Re: Bipolar radiofrequency for plantar fasciitis (TOPAZ)
A Prospective, Randomized, Double-blinded Study with Crossover to Determine the Efficacy of Radio-frequency Nerve Ablation for the Treatment of Heel Pain
Adam S. Landsman, Dominic J. Catanese, Steven N. Wiener, Douglas H. Richie, Jr., Jason R. Hanft
JAPMA January/February 2013 vol. 103 no. 1 8-15
Quote:
Background: Previous studies have demonstrated that radio-frequency nerve ablation (RFNA) can be an effective treatment for plantar fasciosis. This study provides additional evidence in support of this treatment, with statistically significant data that demonstrate the success of this technique.
Methods: In this multicenter, randomized, prospective, double-blinded study with crossover, 17 patients were divided into two groups, with eight initially receiving RFNA treatment and nine initially receiving sham treatment.
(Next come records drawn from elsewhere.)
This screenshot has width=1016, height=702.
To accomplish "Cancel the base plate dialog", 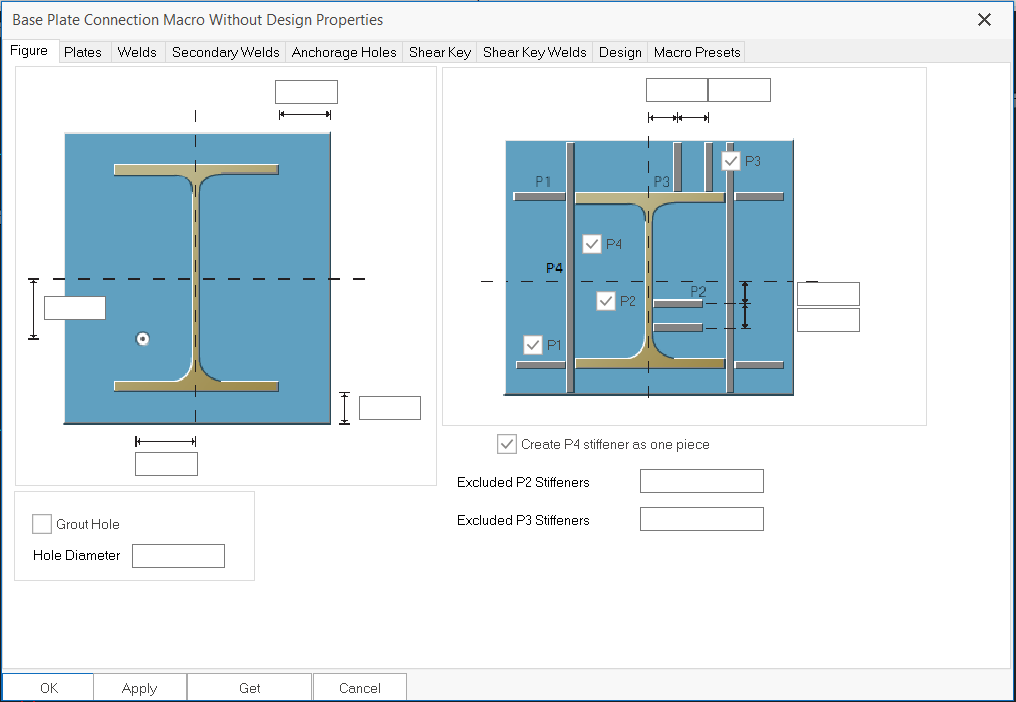I will tap(360, 688).
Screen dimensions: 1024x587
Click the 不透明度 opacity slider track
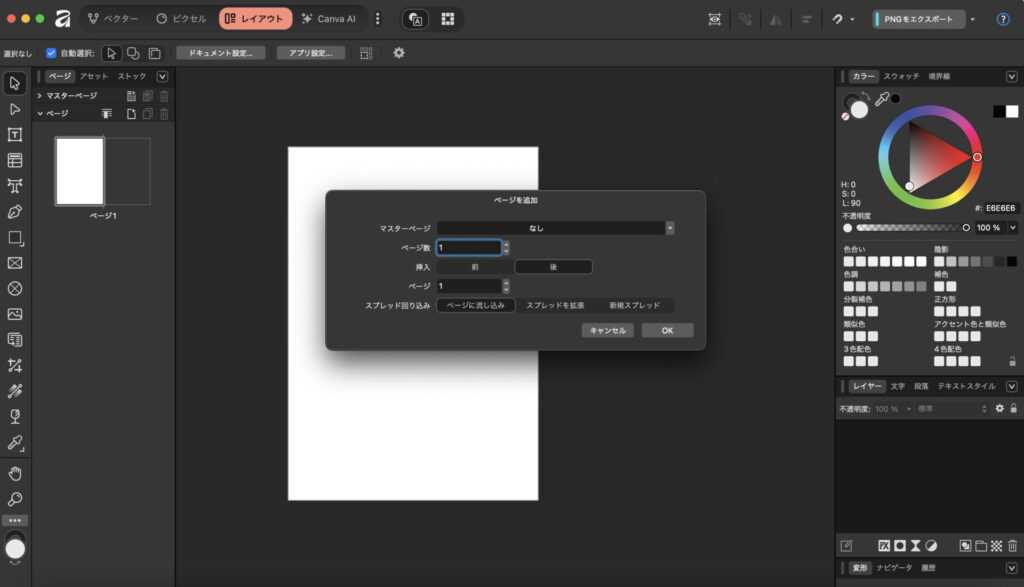point(908,228)
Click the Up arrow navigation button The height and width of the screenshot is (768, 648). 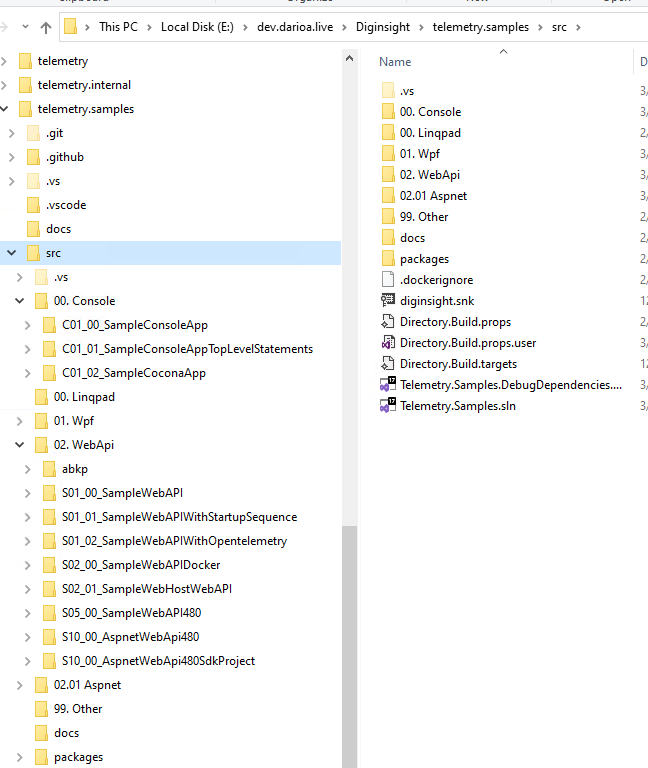point(46,27)
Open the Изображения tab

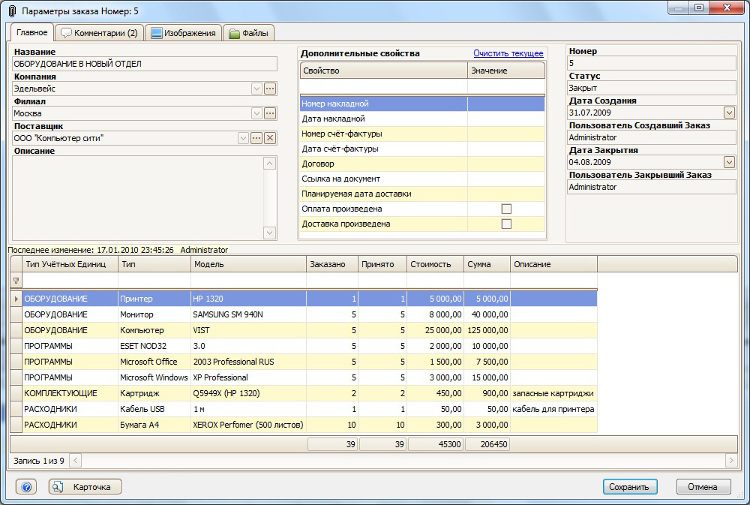click(184, 33)
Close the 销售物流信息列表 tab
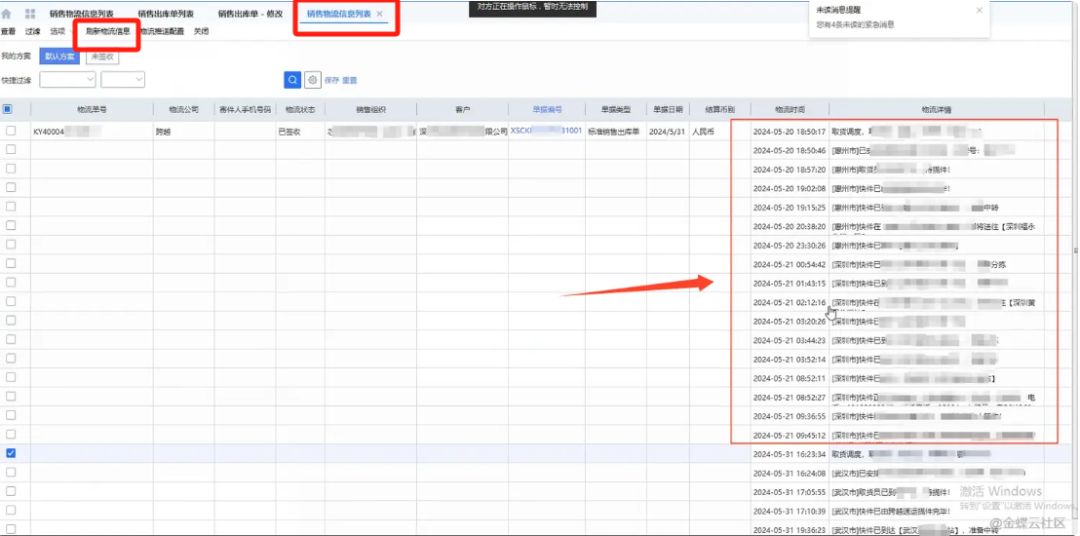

If no improvement was observed after 4 weeks, a crossover was offered. Results of the treatment were evaluated by the patient and by a blinded physician using a visual analog pain scale to rate first-step pain, average pain, and peak pain in the heel region.
Results: We observed a statistically significant improvement in the symptoms of plantar fasciosis in patients actively treated with RFNA and no significant improvement in the sham-treated group. More important, those treated with sham subsequently demonstrated statistically significant improvement after subsequent RFNA treatment.
Conclusions: Using a prospective, randomized study with sham treatment and crossover, this study demonstrates the efficacy of RFNA for the treatment of plantar fasciosis.